Feb 9th, 2007 | By James Lewin | Category: iPods & Portable Media Players, Mobile PodcastingMarketWatch reports that Microsoft submitted a filing Monday to the Federal Communications Commission that suggests the company will soon be adding phone service to its line of Zune portable media players.
According to the filing, Microsoft and other firms will submit for the agency’s approval a prototype of a wireless device that could be used to talk over the Internet. Apple Inc. made a similar filing, although chose a different technology, in advance of announcing its iPhone in January.

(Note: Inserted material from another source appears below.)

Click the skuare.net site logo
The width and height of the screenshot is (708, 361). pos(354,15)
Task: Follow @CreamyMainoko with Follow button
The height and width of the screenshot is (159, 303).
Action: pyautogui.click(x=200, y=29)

In the filing, Microsoft describes a wireless device that utilizes OFDM, a technology that can be used to route digital TV and voice calls among devices. Versions of OFDM have been tested and deployed for mobile phone use by carriers. Microsoft says that the intended use of the device is “consumer broadband access and networking.”
While the FCC filing makes no mention of the Zune, Rob Enderle, an analyst with the research firm the Enderle Group, said the filing seems to indicate “an internet device or a mobile VoIP phone,” that “certainly could be a Zune derivative product.”
Speculation about the Zune phone is running rampant. According to CrunchGear, a tech blog:
By taking the proximity limitations from an otherwise sound idea and reversing them macro-syle, Microsoft opens up the Zune experience to everyone, making the ecosystem reach from coast-to-coast. The Social, as they say, goes national. We love the idea, as it really frames the concept of portable social networking in a wide, wide light.
Unfortunately for Microsoft, many analysts consider the Zune’s wireless features useless. It will take more than expanding the geographic range of the Zune’s handicapped sharing capabilities to make a Zune phone something to get excited about.